Cell fate specification is imposed by transcriptional regulators that activate cell type specific gene expression patterns. Many of these master regulators are conserved from invertebrates to vertebrates, making the Drosophila eye an excellent model system in which to address this process. This proposal will investigate the Drosophila zinc finger transcription factor Glass (Gl), which appears to act as a key determinant in controlling the developmental switch from neuronal precursors to photoreceptor cell types. In gl mutants, eye progenitor cells initiate neuronal differentiation as detected by the presence of neuronal markers, but fail to express photoreceptor-specific genes, extend axons aberrantly into the brain, and die before reaching adulthood. We hypothesize that characterizing the role of Gl in photoreceptor differentiation will reveal novel molecular features underlying eye development. These findings will have translational implications in developing stem cell-based therapies for patients suffering from retinal degenerative diseases.

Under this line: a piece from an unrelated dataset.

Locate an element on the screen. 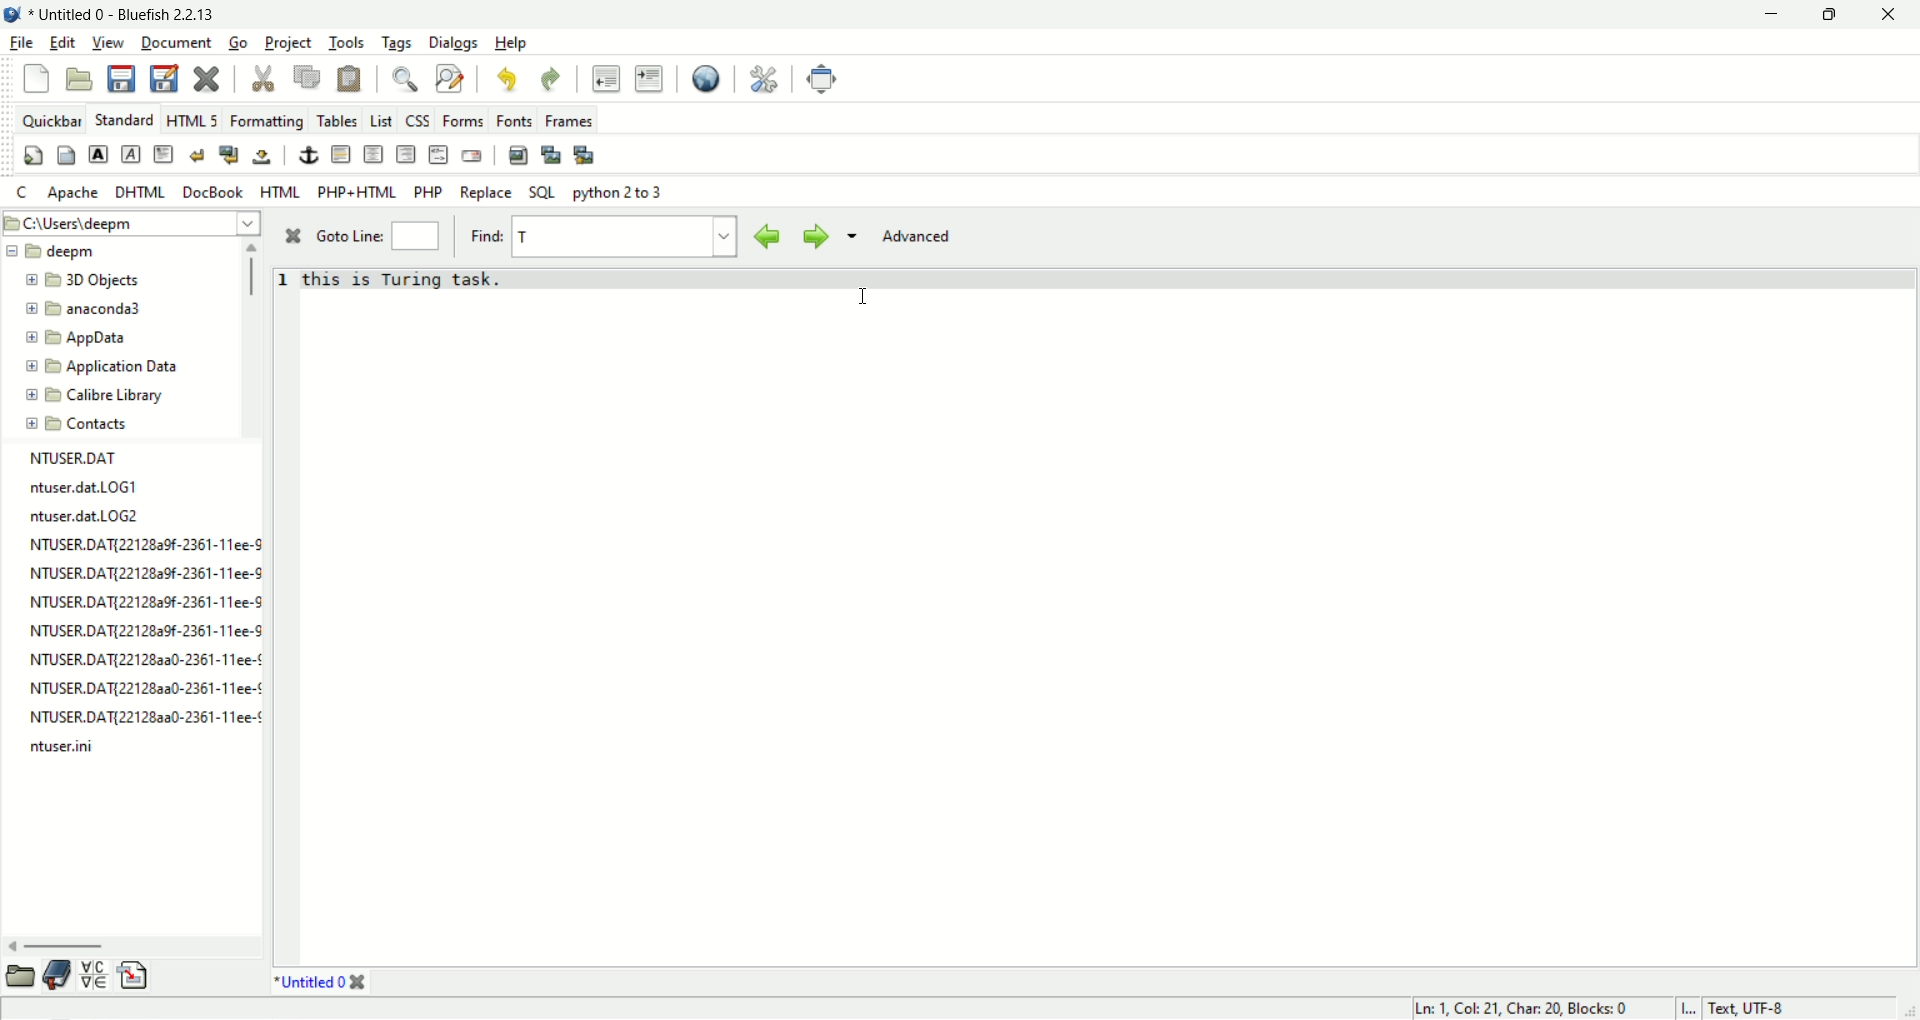  Frames is located at coordinates (569, 120).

The first aim i s to identify the specific stages of photoreceptor development that require Gl function. Premature cell death has prevented a careful analysis of this requirement and it is presently not known if Gl is required at later stages for the differentiation and maintenance of photoreceptors or if its only role is to ac as an early determinant that activates the photoreceptor transcriptional network. To address this question we will inactivate gl expression at late stages, and examine the fate of cells incapable of inducing cell death in a gl mutant background.

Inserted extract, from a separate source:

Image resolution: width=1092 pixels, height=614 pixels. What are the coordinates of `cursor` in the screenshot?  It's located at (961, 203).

The second aim will determine if Gl is sufficient to induce photoreceptor development in Drosophila or mammalian cells. Using genetic tools we will misexpress Gl in fly tissues and determine by phenotypic analysis, immunohistochemistry and gene expression profiling if it can induce photoreceptor-specific genes or traits. Gl was shown to bind to vertebrate rhodopsin promoters making it a potentially powerful tool with which to induce gene expression changes in mammalian cells. Gl shares homology with an uncharacterized human zinc finger protein ZNF500, which is also highly expressed in the retina. We propose to misexpress Gl or ZNF500 together with neuronal inducers in mouse embryonic stem cells to determine whether it can activate the expression of photoreceptor-specific genes. In the third aim we will use an RNAi strategy to investigate the role of each of the identified direct targets of Gl activation in photoreceptor development. As many of these genes remain uncharacterized, we expect to identify novel factors that contribute to photoreceptor recruitment, differentiation, survival or axon targeting.
Retinal degeneration is a disease for which there is no known cure, affecting millions of people worldwide resulting in the loss of photoreceptors and vision. Understanding the molecular program that controls the developmental switch from neuronal precursors to photoreceptors will be important for the development of stem cell-based therapies for patients suffering from retinal degenerative diseases. We aim to elucidate the activity and effects of a master gene regulator that defines this transition and to determine whether this knowledge could be used to generate photoreceptors and restore vision to patients.